The laws are same for duck boats as they are for any other type of similarly sized vessel. You have to have a 360 degree anchor light and red and green navigation lights. People have to be able to see you, and ascertain which direction you are heading.

http://boat-ed.com/mi/handbook/night.htm


----------



## Shiawassee_Kid (Nov 28, 2000)

AllFowledUp said:


> What is the law regarding boat lights on duck boats? I have a fourteen foot boat with fog lights at the bow and an impliment light at the rear. I have a 13.5 foot run about that I want to convert to a duck boat this spring/summer and I need to know what the lights should be or if I can get away without the red/green bow lights and 360 degree stern light.
> 
> By the way, duck hunting in Ionia county is terrible this year.
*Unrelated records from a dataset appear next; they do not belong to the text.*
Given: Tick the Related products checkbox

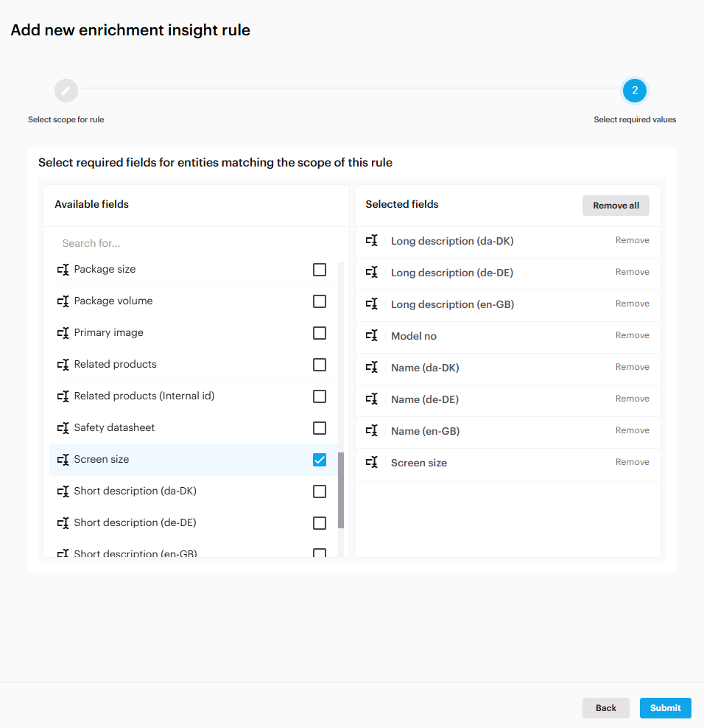Looking at the screenshot, I should [320, 365].
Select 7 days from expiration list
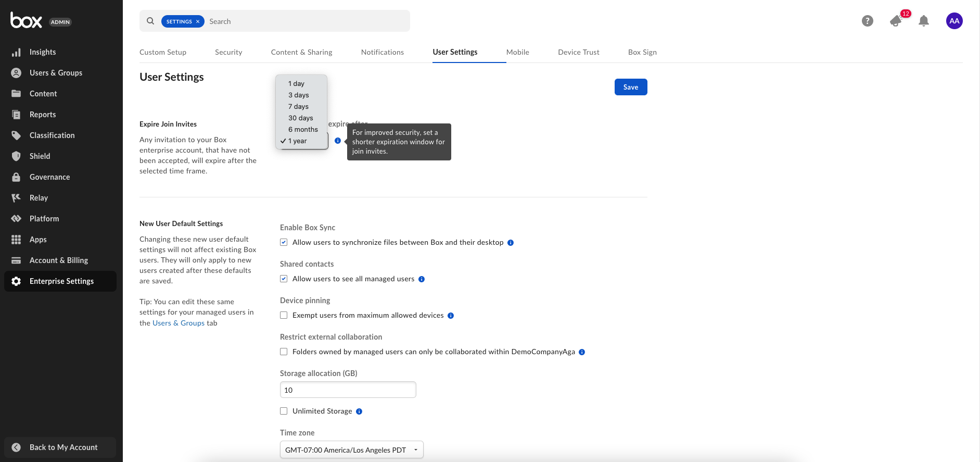Image resolution: width=980 pixels, height=462 pixels. pyautogui.click(x=298, y=106)
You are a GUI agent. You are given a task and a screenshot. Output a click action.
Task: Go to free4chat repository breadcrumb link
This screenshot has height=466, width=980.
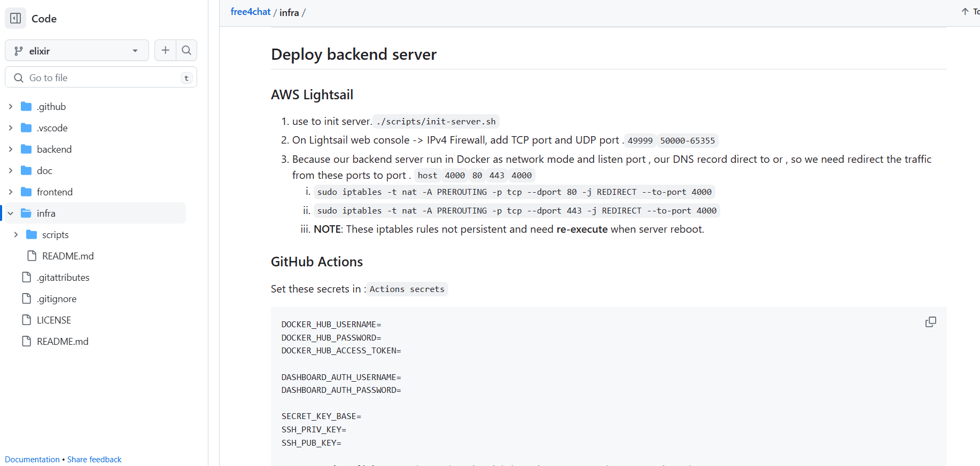click(250, 12)
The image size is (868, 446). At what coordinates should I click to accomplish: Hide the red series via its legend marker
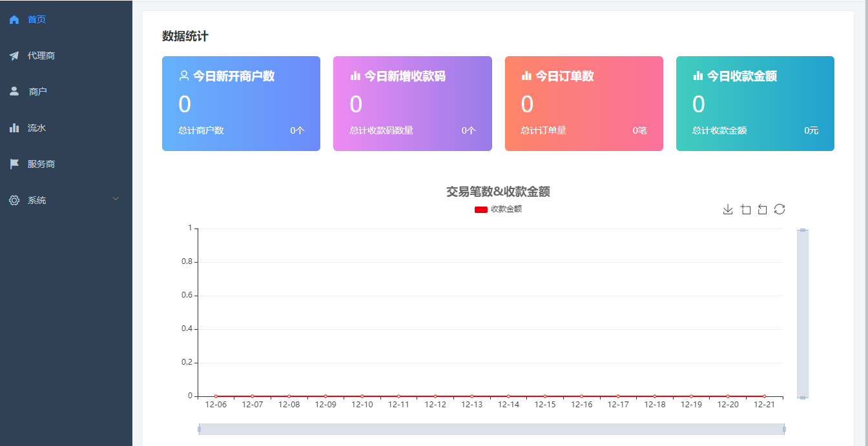pyautogui.click(x=480, y=208)
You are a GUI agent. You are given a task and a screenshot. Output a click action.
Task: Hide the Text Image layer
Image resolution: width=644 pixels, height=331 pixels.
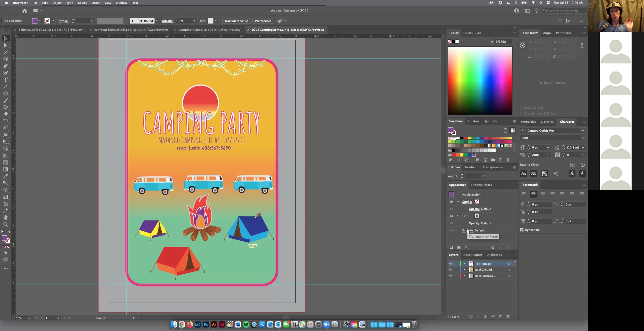451,264
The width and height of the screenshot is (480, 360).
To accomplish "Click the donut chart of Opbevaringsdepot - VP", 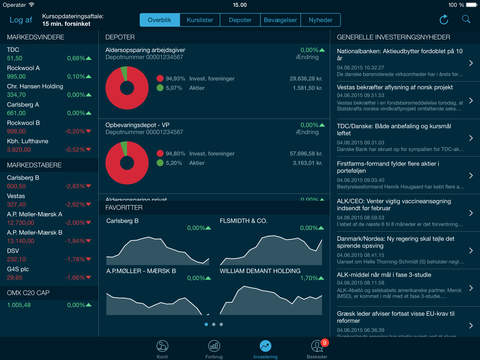I will coord(127,163).
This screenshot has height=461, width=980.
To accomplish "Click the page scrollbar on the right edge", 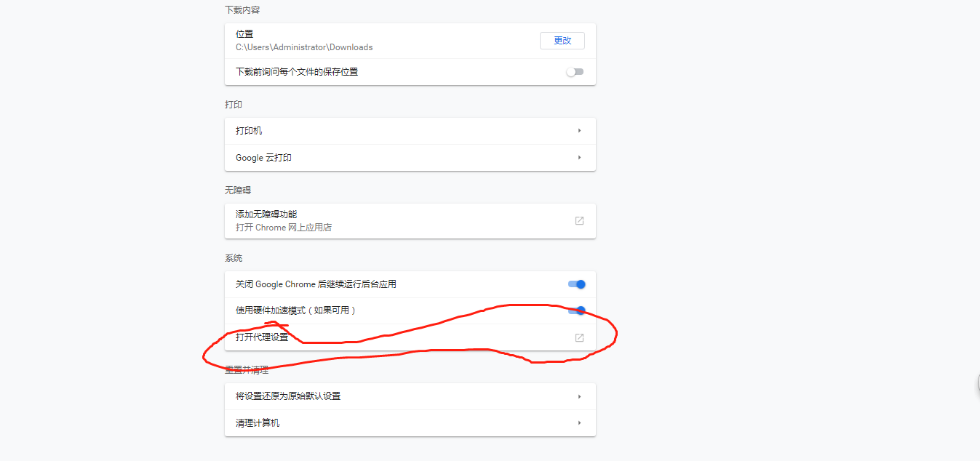I will point(977,382).
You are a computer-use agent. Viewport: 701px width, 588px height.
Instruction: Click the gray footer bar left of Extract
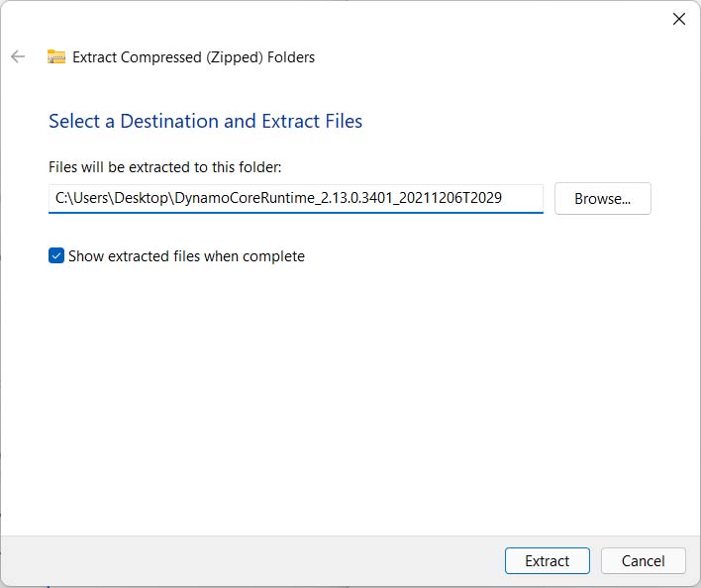pyautogui.click(x=252, y=560)
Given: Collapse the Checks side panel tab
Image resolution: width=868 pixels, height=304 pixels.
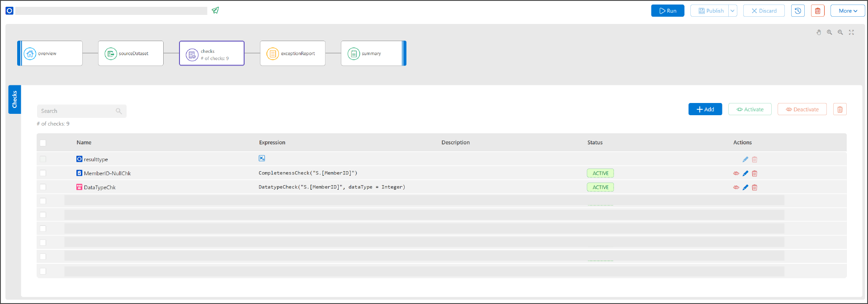Looking at the screenshot, I should [14, 99].
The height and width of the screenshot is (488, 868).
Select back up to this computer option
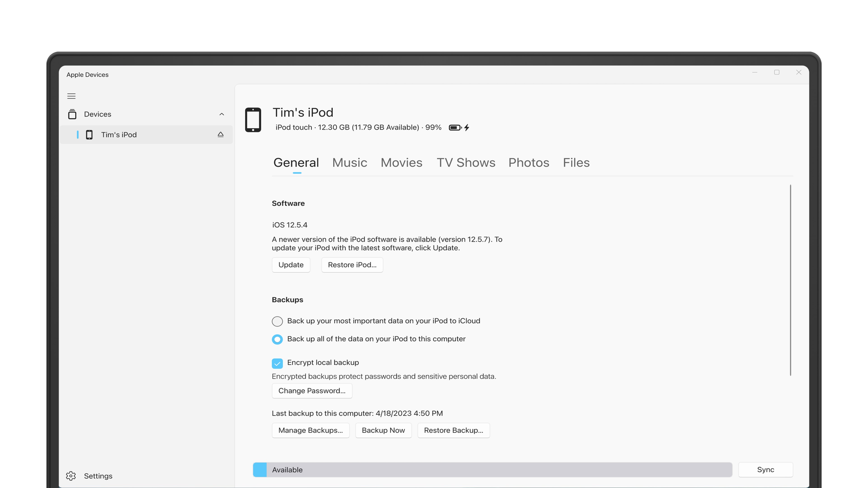pyautogui.click(x=277, y=339)
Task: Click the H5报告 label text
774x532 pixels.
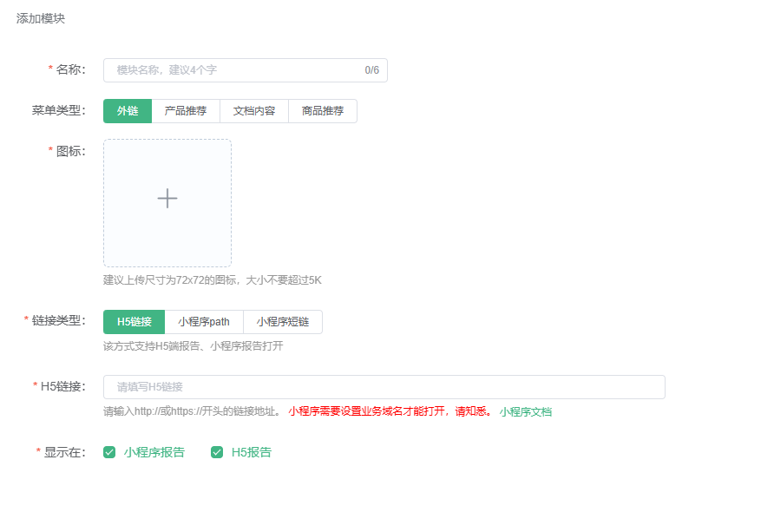Action: pyautogui.click(x=251, y=452)
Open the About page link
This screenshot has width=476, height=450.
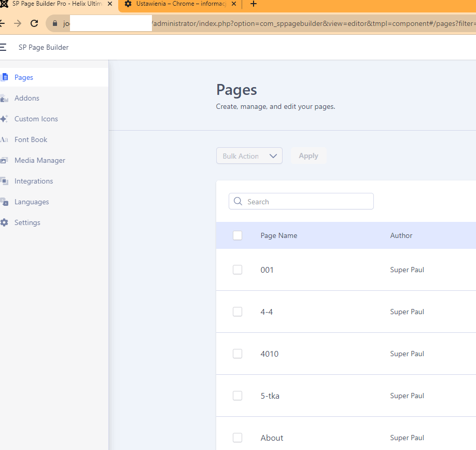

buy a can of green and red spraypaint and paint half one of your foglights green and other half red.....did it to my spotlight on mine and had CO ok it.....works good =)


----------



## ESOX (Nov 20, 2000)

My understanding of the law is that the side lights have to be visible from 0 to 112.5 degrees off the bow. I don't see how painting foglights could accomplish this. Boehr?


----------



## boehr (Jan 31, 2000)

Esox is correct. Just because one CO didn't do anything doesn't mean you might not get a ticket from another. No different from not getting ticketed by one cop for speeding 10 over and getting a ticket from another cop for doing the same speed at the same location, just a different day. Following what the law requires is the only way to ensure not having a problem.


----------



## Shiawassee_Kid (Nov 28, 2000)

yes i'm familiar with the requirements, but my lense on my lights had a serious bow/arc in the lense which probably came close to the required. And the CO didn't just NOT write a ticket...i asked him specifically to verify its legal and vouch for it if i ran into a problem. bleh.


----------



## Ferg (Dec 17, 2002)

(a) A power-driven vessel underway shall exhibit (picture):

a masthead light forward; 
a second masthead light abaft of and higher than the forward one; except that a vessel of less than 50 meters in length shall not be obliged to exhibit such a light but may do so; 
sidelights: and 
a sternlight. 
(b) An air-cushion vessel when operating in nondisplacement mode shall, in addition to the lights prescribed in paragraph (a) of this Rule, exhibit an all-round flashing yellow light, where it can best be seen. [Inld] 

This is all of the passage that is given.